I recommended that visitors start the day with a pulse-quickening coffee, and suggested that in Sydney that means a trip to the suburb of Leichhardt, the heart of Sydney’s Italian community. Café Sport in Norton Street built its reputation on serving the best coffee in Australia, but since decent coffee has now spread all over town I hadn’t been there for years.
It looks smarter and cleaner than it used to, perhaps because nobody smokes in cafés any more, but there were still real Italians there, speaking real Italian (I presume) and on the chalkboard wall were the results of the latest Serie A football games.
But I was there for caffé, a macchiato to be precise. Pay attention, everyone in Holland, Britain and the US and all other places where you serve that weak skim-milky rubbish and presume to call it ‘coffee’ – this is what coffee should be like. Note the deep chocolate colour and the creamy froth with a swirl of brown seeping through it.
About fifteen years ago a whole block facing Norton St was demolished to make way for a new development. The archway is impressive, and in case you forget where you are there are flags every five metres announcing you’re in the Italian Forum.
Given the inevitable budget restrictions, it would too much to expect the Italian Forum to be anything like this…
Dubai had more money to spend on their Mercato Mall replica of all things Italian…and came up with this. Though note the Virgin records signs and on the ground floor is a Starbucks – serving replica American coffee.
However, for all its phoniness Sydney’s Italian Forum is fun and looks to be working well. I like the design; cafés and restaurants on ground level, a square with a fountain, statue of Dante (an Italian writer, the helpful plaque informs me), then on the first floor smart shops and above them apartments with Juliet balconies.
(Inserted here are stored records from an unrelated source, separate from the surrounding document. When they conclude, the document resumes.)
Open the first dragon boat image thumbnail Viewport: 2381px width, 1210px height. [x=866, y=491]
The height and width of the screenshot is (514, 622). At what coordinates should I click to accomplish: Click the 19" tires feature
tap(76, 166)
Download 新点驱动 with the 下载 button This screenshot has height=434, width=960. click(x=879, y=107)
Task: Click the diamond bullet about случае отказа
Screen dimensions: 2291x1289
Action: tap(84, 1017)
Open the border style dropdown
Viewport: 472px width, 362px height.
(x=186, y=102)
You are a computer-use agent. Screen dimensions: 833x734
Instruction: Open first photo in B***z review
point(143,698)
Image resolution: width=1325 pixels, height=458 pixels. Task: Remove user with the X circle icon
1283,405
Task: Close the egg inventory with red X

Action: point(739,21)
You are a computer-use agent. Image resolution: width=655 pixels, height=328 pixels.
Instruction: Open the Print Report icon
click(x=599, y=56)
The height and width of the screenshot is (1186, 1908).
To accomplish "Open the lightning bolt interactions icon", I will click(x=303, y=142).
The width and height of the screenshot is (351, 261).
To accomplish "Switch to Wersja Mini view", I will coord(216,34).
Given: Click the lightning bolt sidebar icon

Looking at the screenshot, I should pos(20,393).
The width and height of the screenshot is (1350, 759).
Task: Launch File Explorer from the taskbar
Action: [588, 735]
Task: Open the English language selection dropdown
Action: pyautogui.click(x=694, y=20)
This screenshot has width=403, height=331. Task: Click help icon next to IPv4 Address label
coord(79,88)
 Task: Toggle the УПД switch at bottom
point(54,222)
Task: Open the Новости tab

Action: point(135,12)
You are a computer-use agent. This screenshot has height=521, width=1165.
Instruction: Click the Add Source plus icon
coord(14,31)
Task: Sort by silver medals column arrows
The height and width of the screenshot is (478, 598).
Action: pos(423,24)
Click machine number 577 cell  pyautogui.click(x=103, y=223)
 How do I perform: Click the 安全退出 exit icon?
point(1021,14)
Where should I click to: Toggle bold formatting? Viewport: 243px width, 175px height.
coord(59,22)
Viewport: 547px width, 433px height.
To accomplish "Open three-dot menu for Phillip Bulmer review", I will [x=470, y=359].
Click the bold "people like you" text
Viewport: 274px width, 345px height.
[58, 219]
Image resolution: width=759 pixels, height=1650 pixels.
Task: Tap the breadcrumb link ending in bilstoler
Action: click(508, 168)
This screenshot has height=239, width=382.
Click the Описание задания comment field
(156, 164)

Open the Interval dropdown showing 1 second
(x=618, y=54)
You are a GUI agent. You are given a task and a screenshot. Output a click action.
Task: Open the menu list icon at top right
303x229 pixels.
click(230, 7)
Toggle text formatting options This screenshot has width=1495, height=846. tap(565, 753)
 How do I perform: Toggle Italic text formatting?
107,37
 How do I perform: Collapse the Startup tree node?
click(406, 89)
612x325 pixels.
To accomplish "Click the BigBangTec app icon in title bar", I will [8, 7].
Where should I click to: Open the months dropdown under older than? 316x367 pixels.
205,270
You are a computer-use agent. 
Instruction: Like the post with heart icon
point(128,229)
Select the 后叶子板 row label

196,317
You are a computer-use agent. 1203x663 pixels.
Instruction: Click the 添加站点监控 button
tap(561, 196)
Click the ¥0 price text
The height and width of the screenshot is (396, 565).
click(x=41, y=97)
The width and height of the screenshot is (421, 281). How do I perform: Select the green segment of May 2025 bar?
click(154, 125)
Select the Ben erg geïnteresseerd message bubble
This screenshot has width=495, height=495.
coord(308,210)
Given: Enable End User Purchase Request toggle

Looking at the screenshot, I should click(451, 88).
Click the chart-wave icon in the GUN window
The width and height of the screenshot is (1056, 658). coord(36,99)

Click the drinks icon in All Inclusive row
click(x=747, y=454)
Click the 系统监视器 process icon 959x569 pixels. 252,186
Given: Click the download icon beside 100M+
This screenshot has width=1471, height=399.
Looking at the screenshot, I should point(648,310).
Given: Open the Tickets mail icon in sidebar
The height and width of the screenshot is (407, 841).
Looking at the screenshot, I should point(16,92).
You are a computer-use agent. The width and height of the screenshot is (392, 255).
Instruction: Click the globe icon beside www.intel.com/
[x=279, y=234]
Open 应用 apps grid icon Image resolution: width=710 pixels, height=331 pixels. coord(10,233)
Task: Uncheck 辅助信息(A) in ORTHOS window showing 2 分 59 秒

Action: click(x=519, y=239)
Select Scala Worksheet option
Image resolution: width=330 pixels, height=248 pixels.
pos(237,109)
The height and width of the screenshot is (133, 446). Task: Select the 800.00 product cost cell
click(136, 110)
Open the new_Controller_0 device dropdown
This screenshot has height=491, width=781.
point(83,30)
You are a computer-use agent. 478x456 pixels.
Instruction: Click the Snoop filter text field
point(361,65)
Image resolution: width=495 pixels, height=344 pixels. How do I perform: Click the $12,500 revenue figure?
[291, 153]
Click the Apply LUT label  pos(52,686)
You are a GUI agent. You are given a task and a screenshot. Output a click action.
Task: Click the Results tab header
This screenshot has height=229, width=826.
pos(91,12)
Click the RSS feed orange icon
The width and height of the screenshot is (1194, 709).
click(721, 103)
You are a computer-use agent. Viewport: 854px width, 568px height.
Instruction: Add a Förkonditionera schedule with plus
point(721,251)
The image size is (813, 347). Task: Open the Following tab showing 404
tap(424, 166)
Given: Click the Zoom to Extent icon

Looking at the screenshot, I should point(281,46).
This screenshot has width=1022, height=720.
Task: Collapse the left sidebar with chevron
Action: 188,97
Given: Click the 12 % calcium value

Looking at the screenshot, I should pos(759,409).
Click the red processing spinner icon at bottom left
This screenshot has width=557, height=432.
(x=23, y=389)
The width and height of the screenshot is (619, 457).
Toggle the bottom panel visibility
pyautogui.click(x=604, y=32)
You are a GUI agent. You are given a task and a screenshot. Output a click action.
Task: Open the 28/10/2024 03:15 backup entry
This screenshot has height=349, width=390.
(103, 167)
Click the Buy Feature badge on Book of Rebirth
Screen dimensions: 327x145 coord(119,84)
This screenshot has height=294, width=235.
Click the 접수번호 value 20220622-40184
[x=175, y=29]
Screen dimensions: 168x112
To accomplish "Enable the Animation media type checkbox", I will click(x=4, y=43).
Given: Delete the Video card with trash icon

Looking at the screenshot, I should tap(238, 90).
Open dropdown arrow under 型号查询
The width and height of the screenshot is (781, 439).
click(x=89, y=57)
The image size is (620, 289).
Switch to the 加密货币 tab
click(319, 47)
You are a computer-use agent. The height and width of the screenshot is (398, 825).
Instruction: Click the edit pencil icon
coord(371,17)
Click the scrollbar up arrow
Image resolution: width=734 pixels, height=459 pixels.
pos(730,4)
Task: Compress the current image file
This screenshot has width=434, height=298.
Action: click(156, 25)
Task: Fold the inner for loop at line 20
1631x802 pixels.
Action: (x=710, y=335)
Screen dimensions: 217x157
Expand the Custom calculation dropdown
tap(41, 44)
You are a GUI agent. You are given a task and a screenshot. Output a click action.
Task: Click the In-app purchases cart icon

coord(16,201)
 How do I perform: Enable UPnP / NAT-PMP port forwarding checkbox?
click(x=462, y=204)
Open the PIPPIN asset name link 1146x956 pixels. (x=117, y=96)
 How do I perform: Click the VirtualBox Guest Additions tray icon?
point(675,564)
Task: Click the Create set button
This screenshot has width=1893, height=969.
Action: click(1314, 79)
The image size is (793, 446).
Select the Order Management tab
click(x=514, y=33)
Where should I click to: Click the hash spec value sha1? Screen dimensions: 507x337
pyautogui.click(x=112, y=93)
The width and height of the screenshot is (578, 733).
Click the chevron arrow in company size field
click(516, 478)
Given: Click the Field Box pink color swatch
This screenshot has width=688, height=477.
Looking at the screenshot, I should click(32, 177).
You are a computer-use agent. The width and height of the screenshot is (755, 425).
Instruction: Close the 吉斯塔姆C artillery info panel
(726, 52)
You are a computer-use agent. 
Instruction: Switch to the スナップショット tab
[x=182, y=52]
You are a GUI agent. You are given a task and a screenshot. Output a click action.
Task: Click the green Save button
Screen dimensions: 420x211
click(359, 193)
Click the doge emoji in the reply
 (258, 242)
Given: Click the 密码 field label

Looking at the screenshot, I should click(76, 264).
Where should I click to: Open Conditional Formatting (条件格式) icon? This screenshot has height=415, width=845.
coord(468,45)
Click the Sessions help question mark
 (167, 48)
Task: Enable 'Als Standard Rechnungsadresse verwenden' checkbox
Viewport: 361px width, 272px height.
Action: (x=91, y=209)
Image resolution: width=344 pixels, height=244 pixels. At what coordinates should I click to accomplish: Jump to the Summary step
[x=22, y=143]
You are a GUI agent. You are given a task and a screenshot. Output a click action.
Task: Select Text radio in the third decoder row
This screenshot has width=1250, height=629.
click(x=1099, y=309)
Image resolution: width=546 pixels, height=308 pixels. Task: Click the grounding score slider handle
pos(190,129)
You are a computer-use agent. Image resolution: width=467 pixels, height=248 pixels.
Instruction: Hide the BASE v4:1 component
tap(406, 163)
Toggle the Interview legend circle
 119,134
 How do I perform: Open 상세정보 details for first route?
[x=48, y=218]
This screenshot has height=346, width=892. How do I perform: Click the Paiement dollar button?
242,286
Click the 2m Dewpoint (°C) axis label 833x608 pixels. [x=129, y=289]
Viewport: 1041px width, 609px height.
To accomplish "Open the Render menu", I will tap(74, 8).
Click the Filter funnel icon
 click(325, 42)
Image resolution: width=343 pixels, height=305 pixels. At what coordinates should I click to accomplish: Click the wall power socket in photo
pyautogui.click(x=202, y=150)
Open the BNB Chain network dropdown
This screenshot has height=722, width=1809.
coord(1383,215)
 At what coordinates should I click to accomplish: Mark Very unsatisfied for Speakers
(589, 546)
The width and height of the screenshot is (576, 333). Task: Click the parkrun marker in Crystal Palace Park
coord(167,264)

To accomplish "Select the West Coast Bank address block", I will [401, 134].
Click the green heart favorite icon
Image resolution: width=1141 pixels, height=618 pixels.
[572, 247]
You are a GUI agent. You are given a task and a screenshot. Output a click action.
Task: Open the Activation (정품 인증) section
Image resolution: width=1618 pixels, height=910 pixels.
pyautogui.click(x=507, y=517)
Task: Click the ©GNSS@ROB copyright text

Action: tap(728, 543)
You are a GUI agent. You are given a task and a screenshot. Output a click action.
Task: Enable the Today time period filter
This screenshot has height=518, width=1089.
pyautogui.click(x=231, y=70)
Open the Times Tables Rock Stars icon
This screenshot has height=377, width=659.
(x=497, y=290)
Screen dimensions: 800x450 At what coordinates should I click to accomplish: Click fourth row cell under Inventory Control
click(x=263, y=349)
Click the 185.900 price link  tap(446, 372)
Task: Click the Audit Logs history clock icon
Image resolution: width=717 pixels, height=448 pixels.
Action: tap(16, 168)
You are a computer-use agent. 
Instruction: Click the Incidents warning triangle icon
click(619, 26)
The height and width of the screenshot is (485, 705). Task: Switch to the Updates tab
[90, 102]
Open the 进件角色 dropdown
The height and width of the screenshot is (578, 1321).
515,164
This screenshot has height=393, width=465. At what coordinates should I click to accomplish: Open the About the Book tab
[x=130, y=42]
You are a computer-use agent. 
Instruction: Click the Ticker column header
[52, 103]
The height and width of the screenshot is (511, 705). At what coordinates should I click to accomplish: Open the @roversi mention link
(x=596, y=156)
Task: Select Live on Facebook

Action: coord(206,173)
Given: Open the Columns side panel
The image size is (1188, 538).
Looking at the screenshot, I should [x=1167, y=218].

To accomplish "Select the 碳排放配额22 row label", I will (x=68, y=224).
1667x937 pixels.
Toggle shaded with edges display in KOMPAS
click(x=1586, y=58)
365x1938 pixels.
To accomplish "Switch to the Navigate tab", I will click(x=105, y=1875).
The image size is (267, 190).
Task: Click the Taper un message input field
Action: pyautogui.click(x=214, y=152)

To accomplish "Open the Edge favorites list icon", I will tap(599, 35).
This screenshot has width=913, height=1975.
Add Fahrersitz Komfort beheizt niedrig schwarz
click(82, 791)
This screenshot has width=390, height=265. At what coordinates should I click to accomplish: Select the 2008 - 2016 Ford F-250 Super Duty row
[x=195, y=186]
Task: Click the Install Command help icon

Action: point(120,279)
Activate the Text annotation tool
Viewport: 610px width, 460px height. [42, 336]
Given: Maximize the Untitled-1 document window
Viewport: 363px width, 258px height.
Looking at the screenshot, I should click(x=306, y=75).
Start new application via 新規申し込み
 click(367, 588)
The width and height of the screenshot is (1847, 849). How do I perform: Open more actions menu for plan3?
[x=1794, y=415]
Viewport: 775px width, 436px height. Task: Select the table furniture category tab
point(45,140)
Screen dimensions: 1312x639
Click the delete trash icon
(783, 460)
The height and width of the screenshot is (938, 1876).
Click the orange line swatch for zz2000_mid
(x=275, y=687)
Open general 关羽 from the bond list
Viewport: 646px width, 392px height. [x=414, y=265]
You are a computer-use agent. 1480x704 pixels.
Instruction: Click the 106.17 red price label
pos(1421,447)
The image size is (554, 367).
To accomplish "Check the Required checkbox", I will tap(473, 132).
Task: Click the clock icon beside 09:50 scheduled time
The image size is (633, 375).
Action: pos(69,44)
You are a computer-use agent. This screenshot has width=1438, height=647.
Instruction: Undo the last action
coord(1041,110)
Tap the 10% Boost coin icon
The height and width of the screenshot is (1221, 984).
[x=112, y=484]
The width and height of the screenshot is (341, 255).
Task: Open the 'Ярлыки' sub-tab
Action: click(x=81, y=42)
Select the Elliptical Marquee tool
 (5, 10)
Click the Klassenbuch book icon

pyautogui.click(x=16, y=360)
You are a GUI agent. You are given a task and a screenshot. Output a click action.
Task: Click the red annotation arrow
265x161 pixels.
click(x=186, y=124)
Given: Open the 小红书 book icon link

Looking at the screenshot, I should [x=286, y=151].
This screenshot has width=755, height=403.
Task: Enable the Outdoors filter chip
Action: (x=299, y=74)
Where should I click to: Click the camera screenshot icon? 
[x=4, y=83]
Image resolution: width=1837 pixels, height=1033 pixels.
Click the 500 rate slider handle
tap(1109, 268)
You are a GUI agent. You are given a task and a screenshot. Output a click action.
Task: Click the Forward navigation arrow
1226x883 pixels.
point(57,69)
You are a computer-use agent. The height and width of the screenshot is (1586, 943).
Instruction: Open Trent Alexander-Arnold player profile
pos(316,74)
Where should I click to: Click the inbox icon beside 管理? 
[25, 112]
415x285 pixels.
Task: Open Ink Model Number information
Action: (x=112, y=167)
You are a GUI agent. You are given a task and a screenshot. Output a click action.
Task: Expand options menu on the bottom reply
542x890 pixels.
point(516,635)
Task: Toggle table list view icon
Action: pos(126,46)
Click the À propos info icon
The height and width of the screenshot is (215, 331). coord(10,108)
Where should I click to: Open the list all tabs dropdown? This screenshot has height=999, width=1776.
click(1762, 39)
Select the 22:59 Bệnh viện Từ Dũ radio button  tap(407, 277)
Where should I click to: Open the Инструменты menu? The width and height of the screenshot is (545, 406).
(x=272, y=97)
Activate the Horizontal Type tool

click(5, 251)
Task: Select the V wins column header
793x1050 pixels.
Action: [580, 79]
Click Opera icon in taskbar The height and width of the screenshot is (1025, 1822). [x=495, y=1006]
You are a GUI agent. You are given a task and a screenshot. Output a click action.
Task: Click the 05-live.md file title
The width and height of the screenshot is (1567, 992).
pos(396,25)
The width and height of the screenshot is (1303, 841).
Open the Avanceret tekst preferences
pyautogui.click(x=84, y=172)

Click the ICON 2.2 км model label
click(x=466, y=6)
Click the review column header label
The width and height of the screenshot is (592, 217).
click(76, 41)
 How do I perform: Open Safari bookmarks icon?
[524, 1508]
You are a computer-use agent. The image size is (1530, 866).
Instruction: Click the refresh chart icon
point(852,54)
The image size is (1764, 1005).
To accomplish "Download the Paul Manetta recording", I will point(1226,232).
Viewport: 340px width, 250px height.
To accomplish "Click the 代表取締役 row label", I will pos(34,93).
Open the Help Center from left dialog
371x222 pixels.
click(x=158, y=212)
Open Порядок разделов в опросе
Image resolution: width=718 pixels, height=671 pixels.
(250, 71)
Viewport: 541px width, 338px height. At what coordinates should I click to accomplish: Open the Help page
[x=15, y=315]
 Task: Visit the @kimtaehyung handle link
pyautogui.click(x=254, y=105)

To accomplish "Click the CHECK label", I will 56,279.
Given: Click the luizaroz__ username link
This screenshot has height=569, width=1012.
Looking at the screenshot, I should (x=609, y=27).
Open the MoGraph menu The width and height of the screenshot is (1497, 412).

It was a very good idea to move the Leichhardt Public Library into the complex too. It’s a place people hang out, especially at weekends.
The rest of Norton Street is booming too, with the successful Palace Cinema showing a slightly non-mainstream film program, two bookshops and a string of smart restaurants. We still like scruffy old Bar Italia at the northern end, with its cheap and cheerful pasta and gelato and a pleasant garden out the back.
Should international tourists visit Leichhardt? Maybe not for a whole day, but certainly it’s worth a look and a meal. I was happy to include it in the city guide.
2 responses to “LEICHHARDT – Sydney’s cheesy little Italy is saved by the coffee”
It doesn’t look very Italian, but all is forgiven if the coffee is good. Love the photo of Milan’s Galleria.
No, it’s a just a copy. That reminds me, I should add a photo of Dubai’s Mercato Mall – their big budget copy of Italy.
Meanwhile we look forward to the day when Milan builds a copy and tries to turn its own ‘Poco Sydney’ into a tourist attraction.